Sigd

The Sigd is an old Jewish holiday of the Ethiopian Jews which began centuries ago in Ethiopia itself but more recently appeared in Israel after the immigration of tens of thousands of Ethiopian Jews (almost the entire Ethiopian Jewish community) to Israel beginning in the mid 1980’s and early 90’s. The essence of the holiday in Ethiopia was twofold, the affirmation of the communal covenantal relationship with God, and the age old wish to return to what was seen as the original ancestral land of Israel and specifically to Jerusalem.  The word “sigd” is from the Geez language (the traditional holy language of Ethiopian Jews). It means ‘to prostrate’ or ‘bow down’ and has connections to the Muslim term “Masjid” (Misgad in Hebrew) or mosque. After a fast, the community, led by its religious leaders, carrying their sacred scrolls, would walk up a certain mountain and pray, read from the holy texts and reaffirm their wish to return to Jerusalem.  After this, the fast would be broken and a celebration would follow.

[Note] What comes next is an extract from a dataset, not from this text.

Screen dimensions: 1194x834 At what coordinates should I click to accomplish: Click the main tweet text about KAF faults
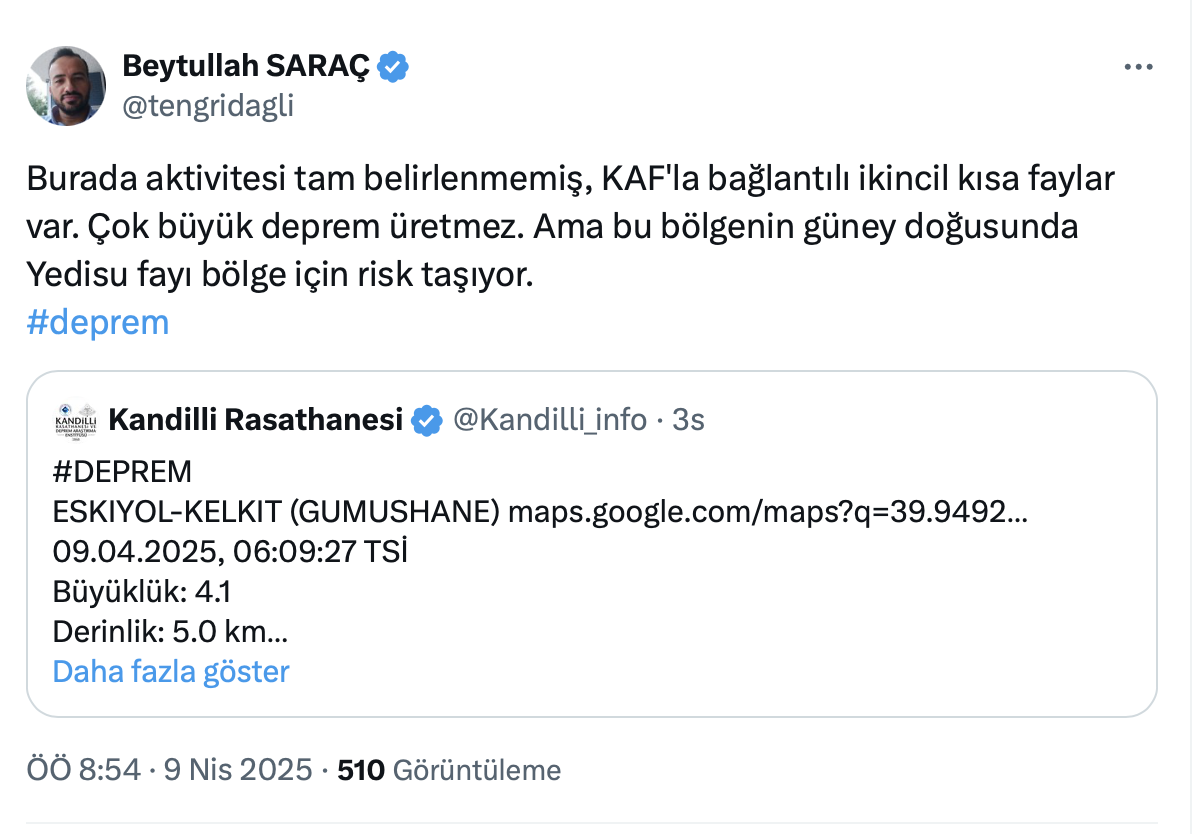pos(570,227)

https://www.flickr.com/photos/theeerin/15823768652/ By TheeErin

Following the communal immigration in the 80’s and 90’s, the festival was adjusted to the new situation and a ceremony in Jerusalem was instituted. Taking place on the traditional date of 29th of the month of Cheshvan (usually in November), exactly fifty days after the holy day of Yom Kippur, the Ethiopian community (known traditionally as the Beta Israel – the house of Israel) comes from all over the country in buses which converge on Jerusalem and meet at the overlook of the old city in the East Talpiot area of Jerusalem. It is a site which carries traditional associations of Abraham and replicates the motif of Mount Sinai and the acceptance of the Torah, which was symbolized by the walk to and up the mountain in Ethiopia. On this hill, overlooking the old city of Jerusalem, tens of thousands of Ethiopian Jews, observe the traditional ceremony, with the difference that the prayers to return to Jerusalem have been replaced by prayers of thanksgiving for having returned. The Kessim (priests, religious leaders), carrying multi-coloured umbrellas in traditional colours, address the crown from a platform. The women are all dressed in white traditional clothes and most of the men have elements of traditional dress. One of the interesting aspects is that many non-Ethiopian Jewish Israelis have started to go to the assembly and a large number of festive elements, song, dance, story-telling and talks on Ethiopian Jewish history and culture have been increasingly emphasized both for Israeli visitors who come from different backgrounds and for the younger generation of Ethiopians who have become increasingly “Israel-ised” and in many cases, less familiar with the traditions of their mother culture.

In 2008, a law of the Knesset was passed to institute the Sigd as an official national holiday with the result that on that day, there are likely to be educational activities connected with the subject at schools as well as cultural celebrations at many different locations in the country.